Stored dataset items
......

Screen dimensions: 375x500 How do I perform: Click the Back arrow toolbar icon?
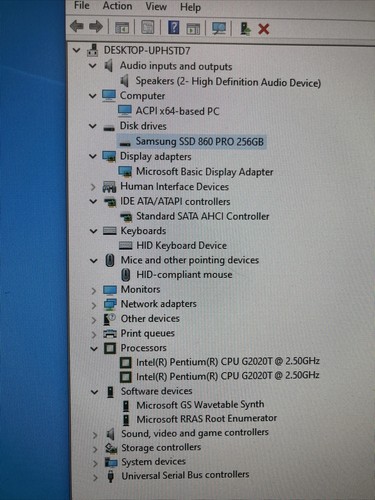click(77, 27)
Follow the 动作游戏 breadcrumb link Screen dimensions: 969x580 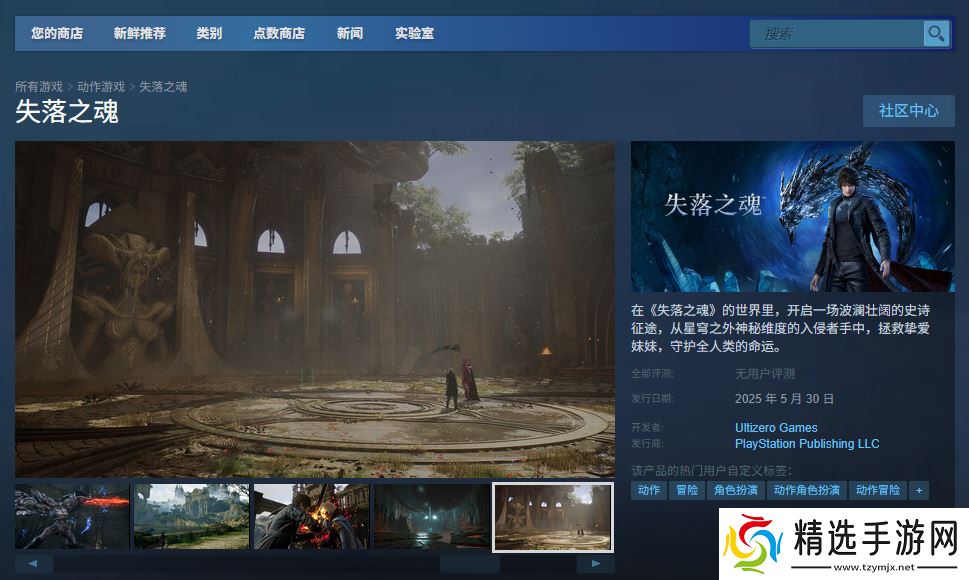[x=101, y=87]
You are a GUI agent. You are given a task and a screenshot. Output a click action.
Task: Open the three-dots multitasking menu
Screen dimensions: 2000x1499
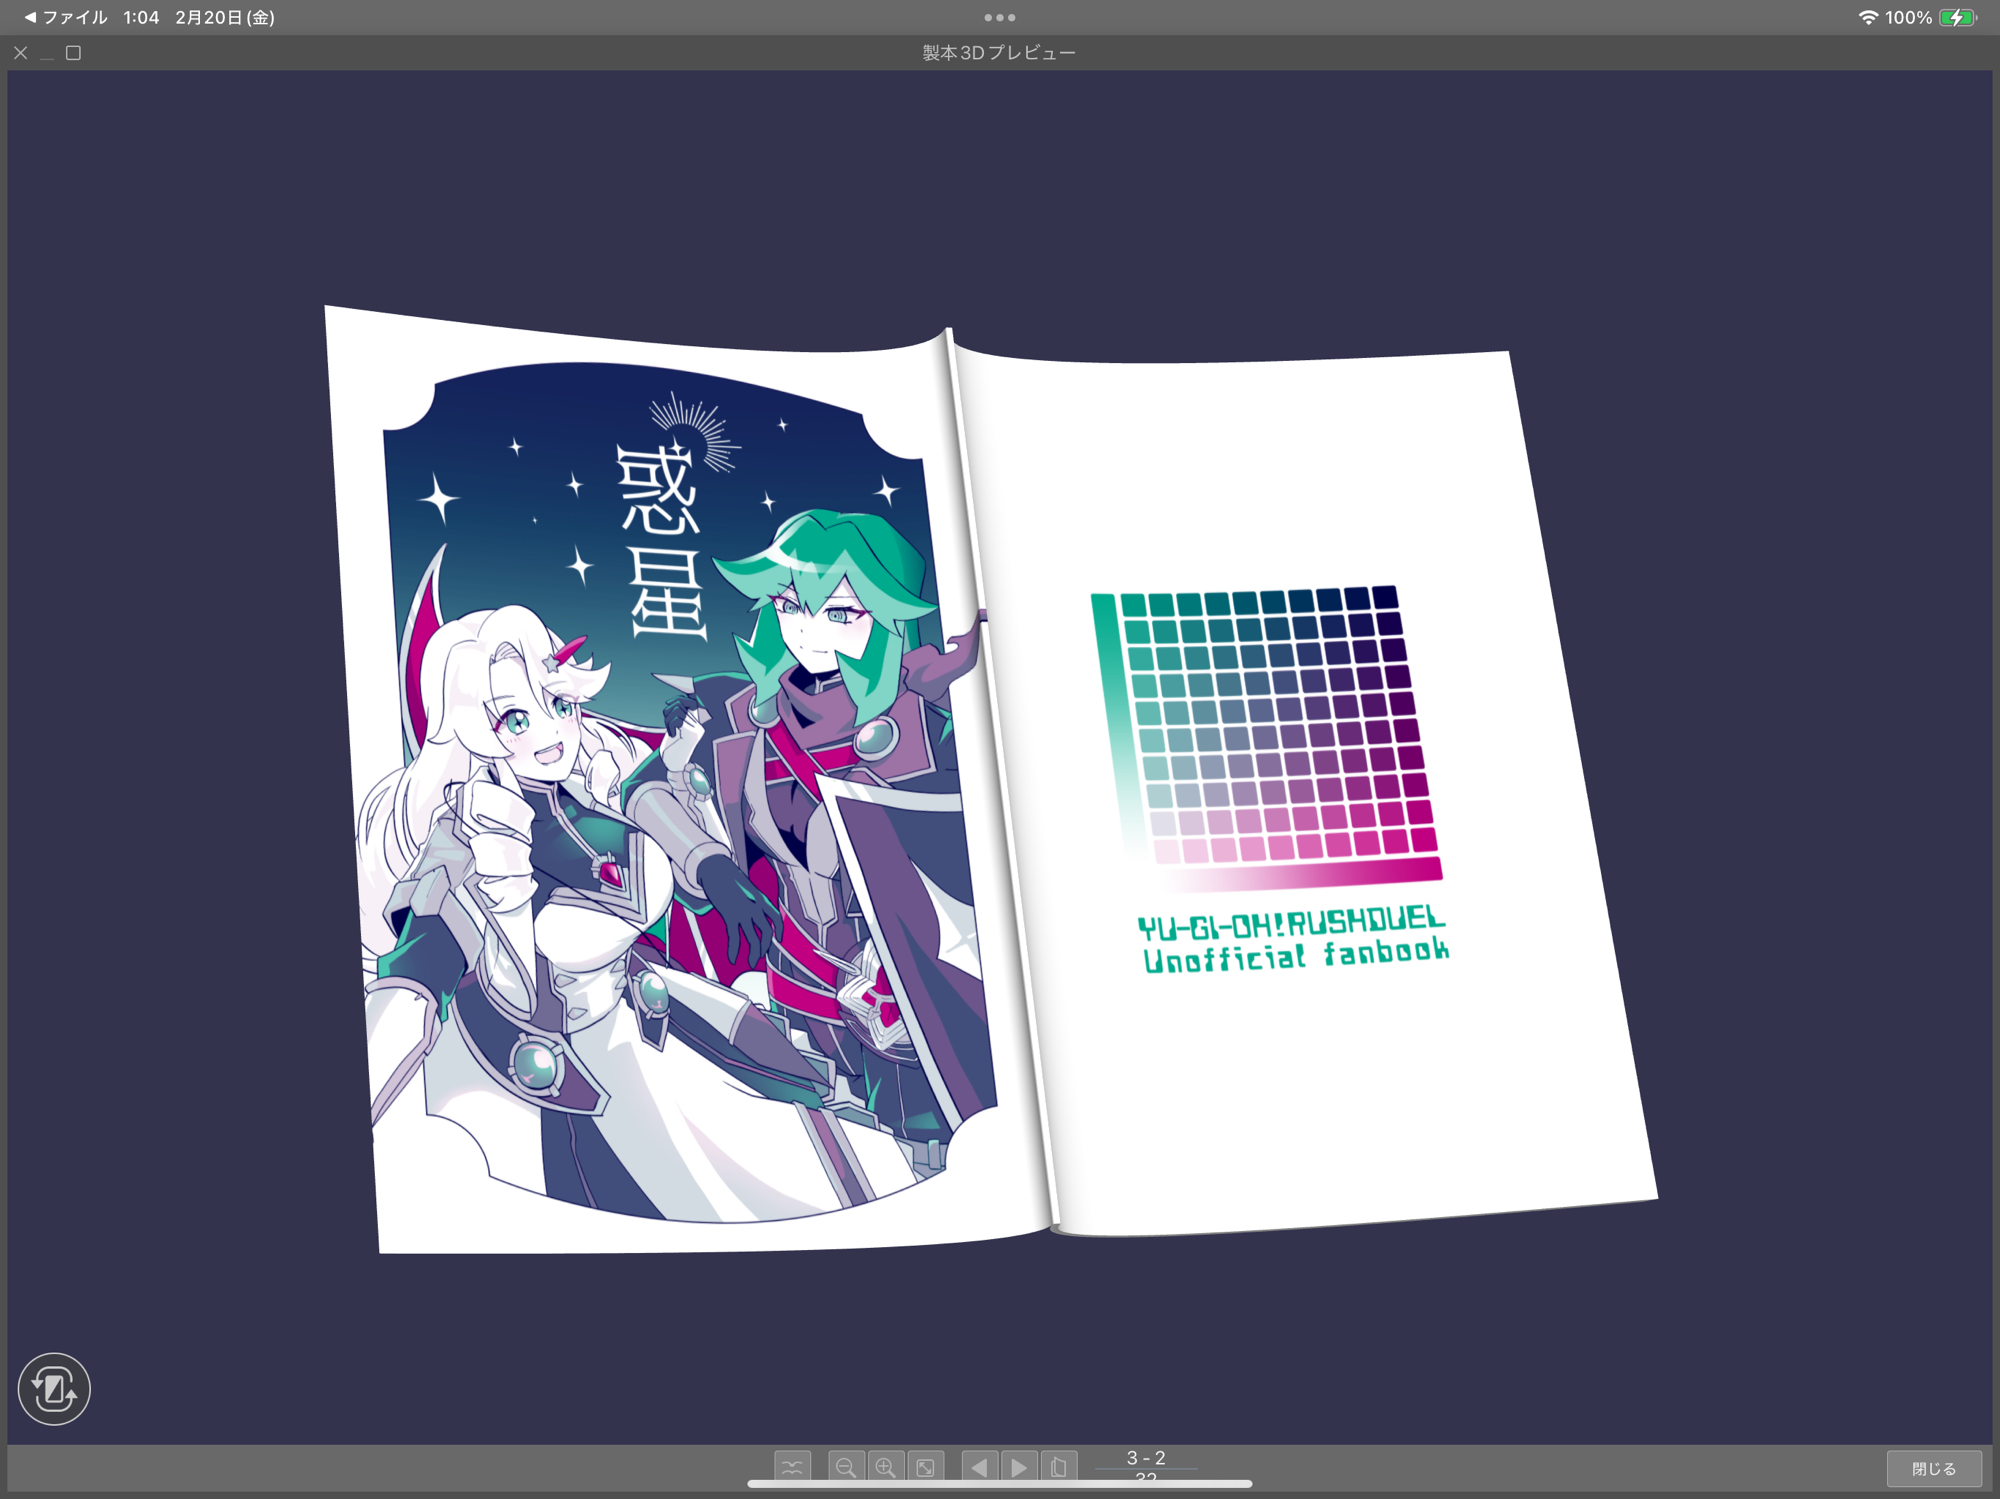coord(999,17)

......

→ **Task goal**
Please write the lines from the one containing "You are a GUI" through the end of the stored dataset items, inclusive, as a two-column CSV with the headers instruction and location. Give one row per request, with its text and its answer each in a single quoted field, line breaks replaced by spaces and pictures left out.

→ **Solution to this exercise**
instruction,location
"You are a GUI agent. You are given a task and a screenshot. Output a click action. Task: Open the three-dots multitasking menu Screen dimensions: 2000x1499","coord(999,17)"